Write out exactly the lines from the one holding "Given: Click the" to the last line of the entries, both ends included and nothing else, without the pictures.

Data extract

○ ○ ○ ○

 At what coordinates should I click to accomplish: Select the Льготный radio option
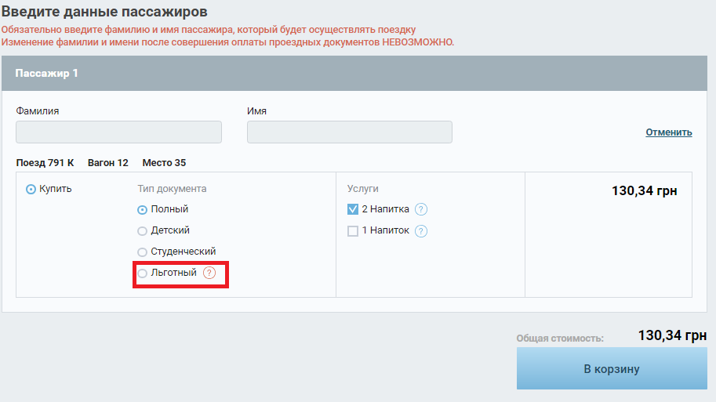point(142,273)
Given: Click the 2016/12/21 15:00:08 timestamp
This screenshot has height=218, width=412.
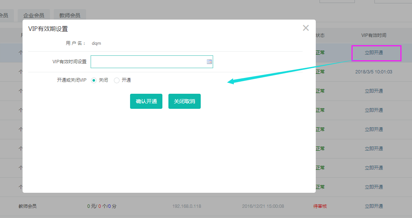Looking at the screenshot, I should tap(263, 206).
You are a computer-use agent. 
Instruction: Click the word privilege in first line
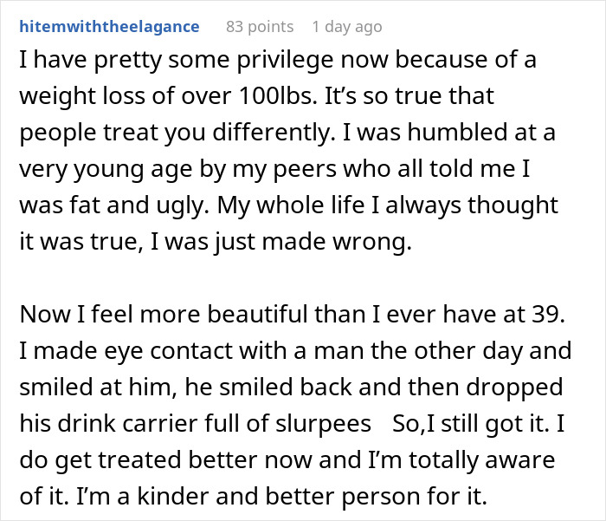233,60
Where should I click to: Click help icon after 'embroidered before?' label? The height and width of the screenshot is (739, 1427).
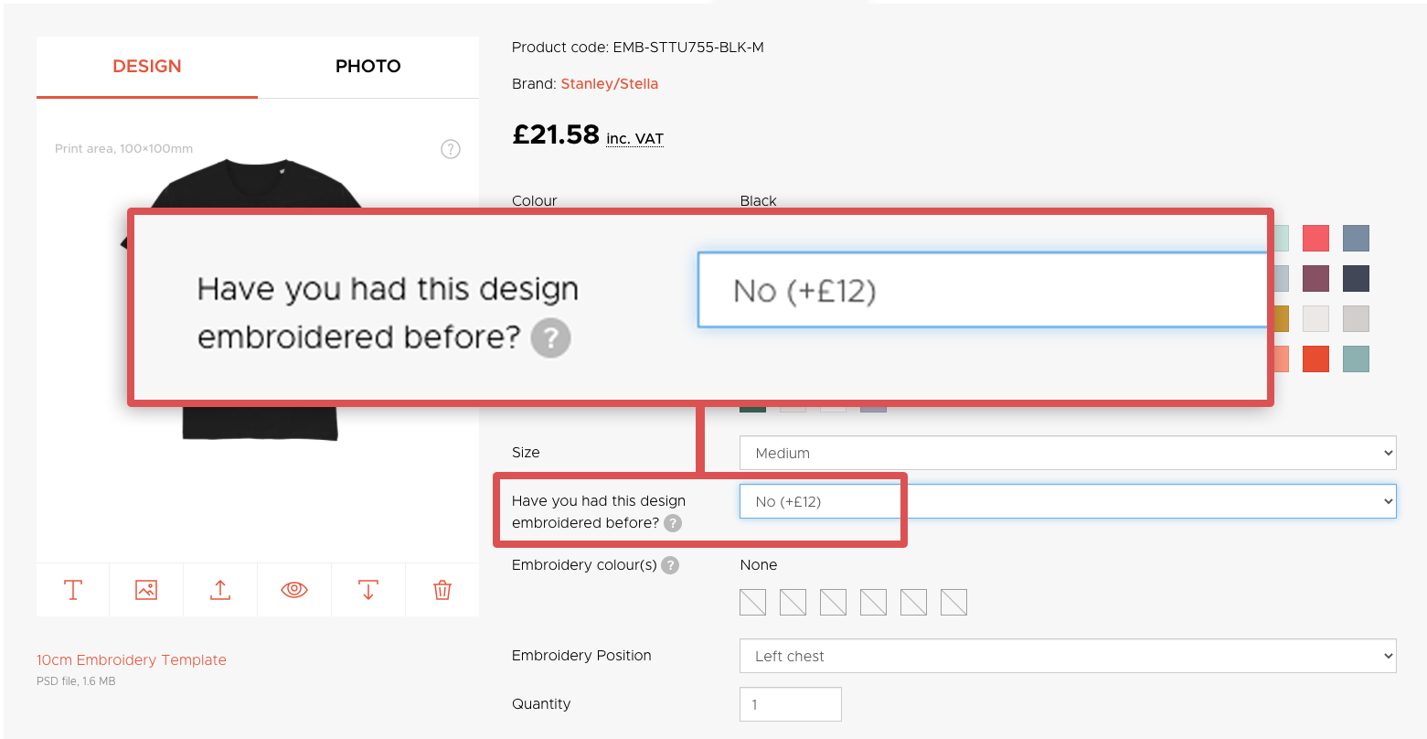673,523
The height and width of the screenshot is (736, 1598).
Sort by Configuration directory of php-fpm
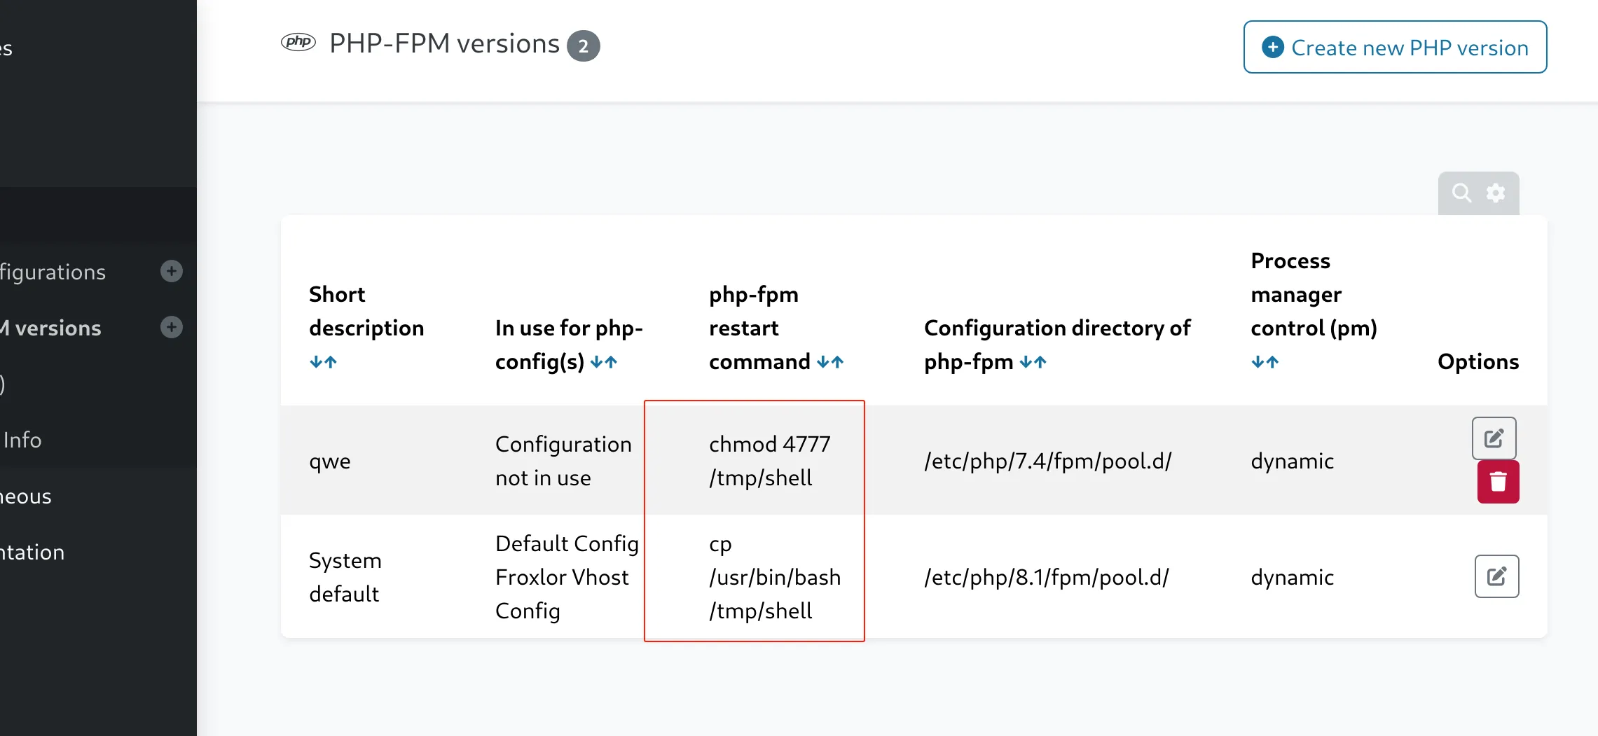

○ ○ ○ ○

Problem solution
Given: Click the 2016/12/21 15:00:08 timestamp
This screenshot has height=218, width=412.
Looking at the screenshot, I should tap(263, 206).
You are a computer-use agent. 
Instruction: Click the word privilege in first line
233,60
Where should I click to: Click help icon after 'embroidered before?' label? The height and width of the screenshot is (739, 1427).
673,523
The height and width of the screenshot is (736, 1598).
Sort by Configuration directory of php-fpm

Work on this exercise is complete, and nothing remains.